(Por João Ozorio de Melo – CONJUR) Organizações pró-religião se animaram a pedir à Suprema Corte dos EUA, agora com uma sólida maioria conservadora, a reversão de algumas jurisprudências a favor do Estado laico (ou secular). E a decisão de que um governo possa legalmente tomar medidas que promovam ou endossem uma religião específica. A outra parte argumenta, entre outras coisas, que isso tornaria os não fiéis da religião favorecida em cidadãos de segunda classe.
A Suprema Corte vai entrar nessa discussão em fevereiro, quando começará a julgar o caso American Legion versus American Humanist Association, em que a questão é se um órgão do governo do estado de Maryland pode se encarregar da manutenção de uma cruz histórica, de 90 anos, de 12,2 metros de altura, na cidade de Bladensburg.
Se a decisão for favorável à cruz estatal, irá ruir o “muro de separação entre a igreja e o Estado”, preconizado por Thomas Jefferson, o terceiro presidente dos Estados Unidos e principal autor da Declaração da Independência. Dessa frase de Thomas Jefferson nasceu a ideia de “separação igreja-Estado” nos EUA.
Estão em jogo nesse processo duas cláusulas da Primeira Emenda da Constituição, no que ela se refere à religião: a Cláusula do Estabelecimento (Establishment Clause) e a Cláusula do Livre Exercício (Free Exercise Clause), segundo o site United States Courts.
A Cláusula do Estabelecimento proíbe o governo de estabelecer uma igreja como a entidade religiosa nacional. Historicamente, a cláusula proibiu a existência de igrejas patrocinadas pelo estado, tal como a Igreja da Inglaterra (ou Igreja Anglicana).
Modernamente, o entendimento é que o governo pode dar assistência a uma religião apenas se: 1) o propósito primário da assistência é secular; 2) a assistência não promover ou inibir qualquer religião; e 3) não houver envolvimento excessivo entre a igreja e o Estado.

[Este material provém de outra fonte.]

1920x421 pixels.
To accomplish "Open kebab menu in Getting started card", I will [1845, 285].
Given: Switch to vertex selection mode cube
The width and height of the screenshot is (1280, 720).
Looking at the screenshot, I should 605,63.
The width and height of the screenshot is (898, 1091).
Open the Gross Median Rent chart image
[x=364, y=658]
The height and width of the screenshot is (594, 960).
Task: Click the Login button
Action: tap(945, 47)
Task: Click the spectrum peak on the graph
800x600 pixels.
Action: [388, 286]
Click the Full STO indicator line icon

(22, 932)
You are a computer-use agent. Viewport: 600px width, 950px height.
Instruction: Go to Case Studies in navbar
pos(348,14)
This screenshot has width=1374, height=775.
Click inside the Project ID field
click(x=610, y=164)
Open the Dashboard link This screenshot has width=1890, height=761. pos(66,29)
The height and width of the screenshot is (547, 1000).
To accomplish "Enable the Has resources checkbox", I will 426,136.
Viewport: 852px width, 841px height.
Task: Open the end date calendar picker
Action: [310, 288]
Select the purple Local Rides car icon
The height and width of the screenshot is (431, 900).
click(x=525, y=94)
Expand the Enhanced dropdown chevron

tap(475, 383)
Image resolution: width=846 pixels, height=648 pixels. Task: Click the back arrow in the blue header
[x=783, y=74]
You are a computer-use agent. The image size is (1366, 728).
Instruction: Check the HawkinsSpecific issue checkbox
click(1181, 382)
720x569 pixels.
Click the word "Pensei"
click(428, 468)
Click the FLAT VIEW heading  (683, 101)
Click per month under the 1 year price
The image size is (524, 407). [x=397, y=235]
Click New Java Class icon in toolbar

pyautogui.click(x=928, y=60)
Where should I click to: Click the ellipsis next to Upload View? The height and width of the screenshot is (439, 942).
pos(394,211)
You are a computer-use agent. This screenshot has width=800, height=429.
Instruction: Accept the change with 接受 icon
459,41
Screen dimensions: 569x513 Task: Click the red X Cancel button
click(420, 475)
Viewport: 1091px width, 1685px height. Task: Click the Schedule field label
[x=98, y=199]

A Cláusula do Livre Exercício, por sua vez, protege o direito do cidadão de praticar sua religião como lhe convier, desde que a prática não entre em conflito com a “moral pública” ou de um interesse irrefutável do governo. Por exemplo, a Suprema Corte decidiu em 1944 que o governo pode forçar a vacinação de crianças, se os pais não a permitem por motivos religiosos — o interesse do Estado de proteger a saúde e a segurança pública é maior.
A American Legion, apoiada pelas também conservadoras organizações First Liberty Institute, Liberty Counsel, The Becket Fund for Religious Liberty e American Association of Christian Schools, querem que a Suprema Corte esclareça que “coação” (para se seguir uma religião), “não endosso” (a uma religião) é o padrão apropriado para se julgar casos relacionados à Cláusula do Estabelecimento. E que deixe claro que é necessário que haja uma “atividade coercitiva do Estado” para se determinar violação da Primeira Emenda.
As organizações conservadoras argumentam que é preciso haver “coerção por lei”, para “coagir a crença, a observância ou o suporte financeiro a uma religião” pelo governo, para justificar a violação. E alegam que é perfeitamente legal para o governo promover ou endossar uma religião, mesmo que isso resulte em “sentimentos de ofensa e de exclusão”, uma vez que o governo pode promover livremente outras mensagens não religiosas.
A defesa do Estado laico é forte nos EUA. Mas, estranhamente, não houve protestos notáveis quando o presidente Trump decidiu mudar a embaixada dos EUA de Tel Aviv, capital de Israel, para Jerusalém, a cidade que judeus e palestinos querem como capital. Embora isso pareça ser apenas uma medida de política exterior, Trump tomou essa decisão para agradar sua base evangélica.